Se il conducente non è d'accordo con l'infrazione, l'art. 203 C.d.S. consente un ricorso amministrativo gratuito al prefetto del luogo dell'infrazione, da presentare entro 60 giorni. L'art. 204-bis C.d.S., letto insieme all'art. 7 del D.Lgs. 1 settembre 2011, n. 150, offre un'alternativa: un'opposizione davanti al giudice di pace del luogo dell'infrazione, da presentare entro 30 giorni, o 60 giorni per un conducente residente all'estero. Le due strade sono tra loro alternative: presentare l'opposizione al giudice di pace dopo aver già presentato il ricorso al prefetto rende l'opposizione inammissibile.
Se non si verifica nessuna di queste tre cose, cioè nessun pagamento, nessun ricorso al prefetto, nessuna opposizione giudiziaria, entro i rispettivi termini, l'art. 203, comma 3 prevede che il verbale stesso diventi titolo esecutivo, e l'importo dovuto sia allora fissato a metà del massimo edittale previsto per l'infrazione, più le spese del procedimento. Per la fascia del semaforo rosso, questo significa 332,50 euro (metà di 665 euro), un esito decisamente peggiore sia del pagamento scontato anticipato sia del semplice minimo edittale.
Tre esempi pratici
Un conducente con patente senza precedenti, alla guida di giorno, passa con il rosso per la prima volta e paga entro 5 giorni dalla notifica: l'importo dovuto è di circa 116,90 euro, vengono decurtati sei punti, e nessuna sospensione si applica.
Un neopatentato al secondo anno di patente passa con il rosso di giorno, non contesta l'infrazione, e paga entro il termine ma dopo il periodo di sconto di 5 giorni: l'importo dovuto è il semplice minimo edittale di 167 euro, e vengono decurtati 12 punti anziché 6, perché il raddoppio per i neopatentati si applica indipendentemente da quando avviene il pagamento.
Un conducente che ha già un'infrazione da semaforo rosso registrata quattordici mesi prima passa nuovamente con il rosso: questa seconda infrazione fa scattare non solo la sanzione da 167 a 665 euro e 6 (o 12, se ancora neopatentato) punti, ma anche una sospensione della patente da 1 a 3 mesi ai sensi dell'art. 146, comma 3-bis, e lo sconto per il pagamento anticipato non è disponibile perché all'infrazione si accompagna ora una sospensione.

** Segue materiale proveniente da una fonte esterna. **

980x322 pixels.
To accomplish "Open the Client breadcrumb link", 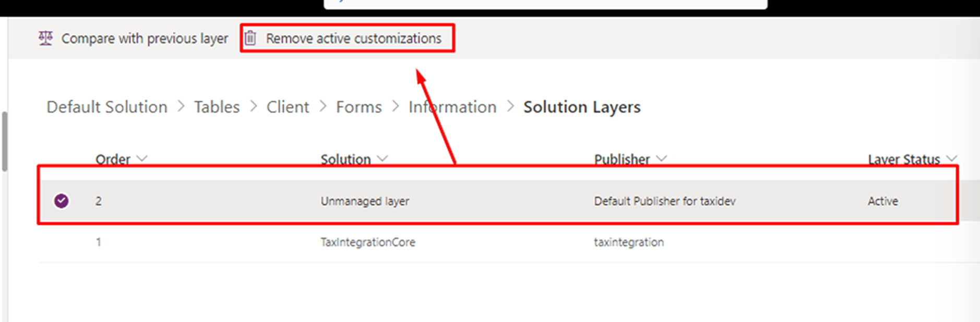I will [288, 107].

Il passaggio con il semaforo rosso è una questione di sanzione pecuniaria, punti e, in caso di recidiva, sospensione, disciplinata dall'art. 146. È una questione distinta dal fatto che il conducente avesse anche bevuto; se un controllo per un'infrazione semaforica solleva anche un problema di alcool, le fasce e le conseguenze applicabili sono trattate nella nostra pagina collegata, tasso alcolemico e guida in Italia. Per l'indice completo della copertura di RecordingLaw sull'Italia, consulta la pagina panoramica sull'Italia.
Domande frequenti
Quanto costa la multa per aver passato il semaforo rosso in Italia?
Ai sensi dell'art. 146, comma 3 C.d.S., la sanzione amministrativa va da 167 a 665 euro. Questo importo è in vigore dal 1° gennaio 2021 e, poiché l'adeguamento biennale ISTAT programmato è stato sospeso per legge, resta confermato invariato fino al 2026.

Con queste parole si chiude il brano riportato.